By ten o'clock the guesthouse had gone quiet.
Or at least, it was doing an impressive imitation of quiet.
The teachers' footsteps had faded first—slow, deliberate echoes down the main corridor, doors clicking shut one after another with the finality of curfew.
Lights snapped off in uneven rhythm: first the common room, then the girls' wing, then the stairwell.
Eventually only the corridor bulbs remained—dim yellow discs that flickered whenever the wind gusted hard enough against the eaves.
Rain continued outside, softer now, no longer hammering but tapping the roof tiles in patient, irregular fingers.
Inside the boys' dormitory—Room 4, eight bunks, one cracked window letting in the wet-earth smell—silence lasted exactly three minutes and twelve seconds.
Then—
"This is boring as hell."
Jian didn't bother lifting his head from the thin pillow. "Sleep."
"Can't. Too wired."
Another voice, lower bunk across the aisle. "Since the rain killed the bonfire, why don't we just make our own? Candlelight. Ghost stories. The works."

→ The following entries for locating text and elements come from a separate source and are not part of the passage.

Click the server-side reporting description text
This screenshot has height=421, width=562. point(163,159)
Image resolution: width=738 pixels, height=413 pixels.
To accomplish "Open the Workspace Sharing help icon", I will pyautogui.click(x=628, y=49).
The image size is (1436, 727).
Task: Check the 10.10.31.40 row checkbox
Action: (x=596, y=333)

Jian turned his head slightly, enough to see silhouettes shifting in the dark. "What candlelight?"
"With one torch only. In the dark. Thunder for ambience."
A beat of consideration.
Then someone sat up so fast the bunk creaked. "Ohhh. That's actually good."
"In the corridor? Or here?"
"Here's too small. Corridor. Everyone brings a blanket or something to sit on."

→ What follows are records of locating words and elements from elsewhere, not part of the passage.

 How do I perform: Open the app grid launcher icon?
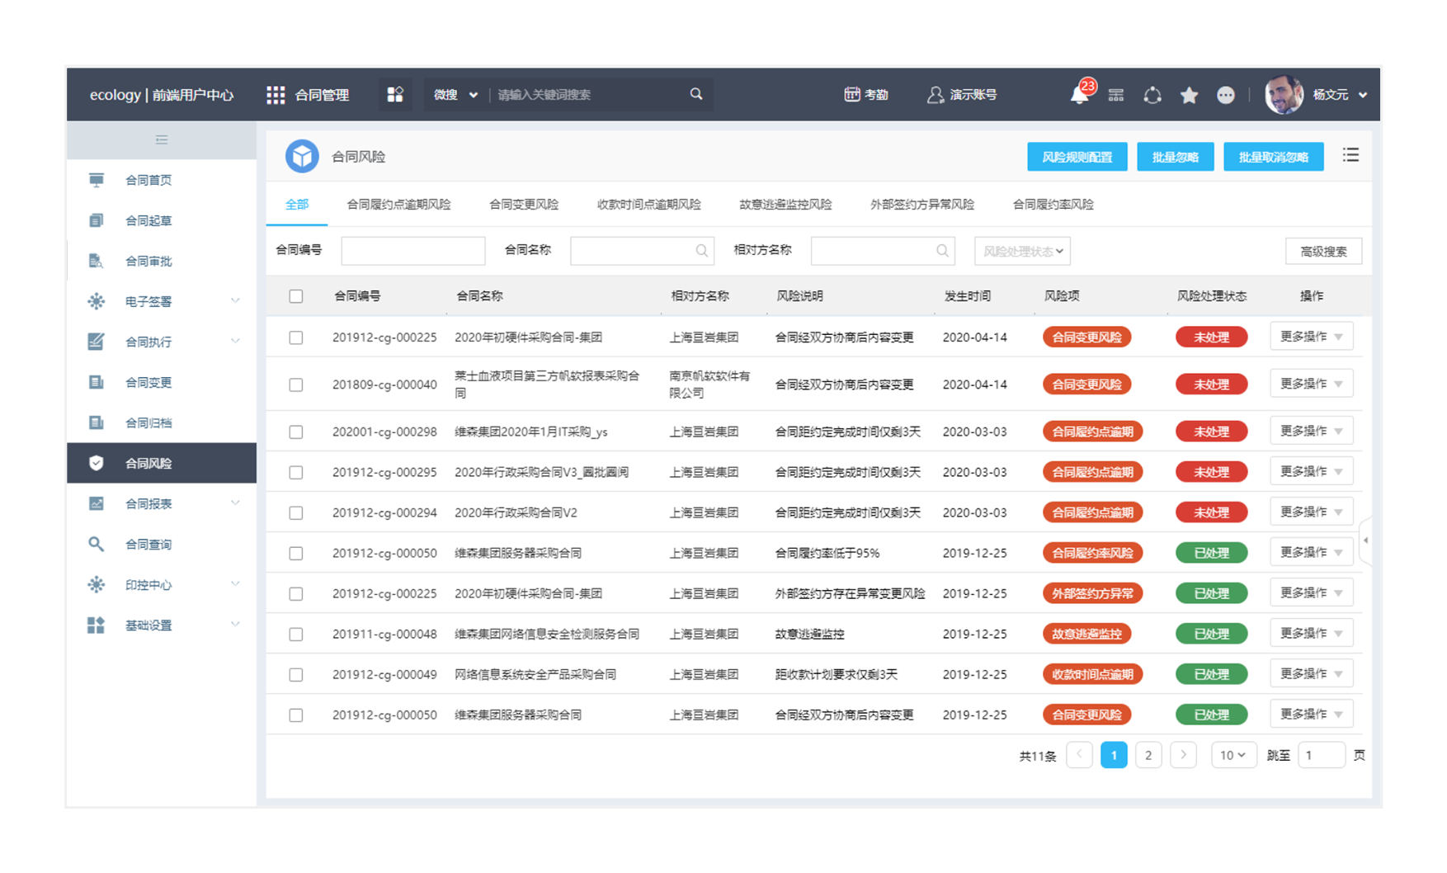(x=276, y=95)
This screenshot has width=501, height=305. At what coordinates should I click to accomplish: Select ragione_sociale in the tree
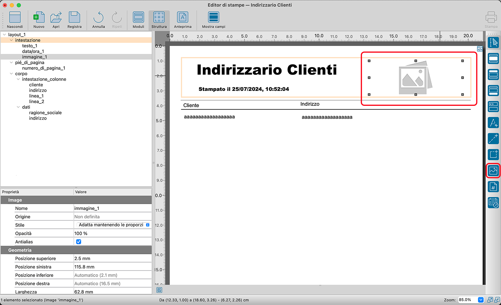(x=45, y=113)
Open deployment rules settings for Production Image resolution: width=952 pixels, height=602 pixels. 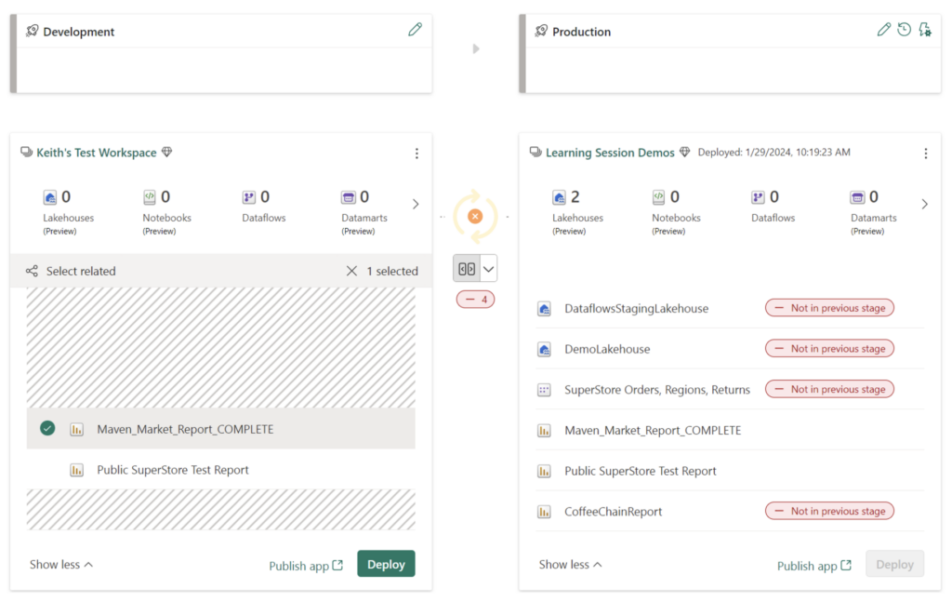[924, 29]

"And we call Class A. Grade 12. Full team."
"Girls too?"
"That's literally the point, idiot."
Agreement detonated across the room like a match struck in gasoline. Laughter broke out—sharp, excited, the kind that came from knowing they were breaking rules just enough to feel alive.
Jian pushed himself up slowly, elbows braced on the mattress, running a hand through hair that was still damp from the earlier rain. He exhaled once, long and quiet.
"Okay," he said. "Who's informing everyone?"
Instant silence.
Fingers started pointing immediately accusatory jabs in the dark.
"You go."
"No, you."
"Why me? You suggested it!"
Jian scanned the room thoughtfully, then smiled—the slow, dangerous kind that made half the boys groan before he even spoke.
"I would like to give this wonderful, prestigious opportunity…" He paused for effect, then pointed straight at Kai, who was already shrinking into his blanket. "…to him."
The room erupted.
"What?!" Kai yelped. "Wonderful opportunity my ass!"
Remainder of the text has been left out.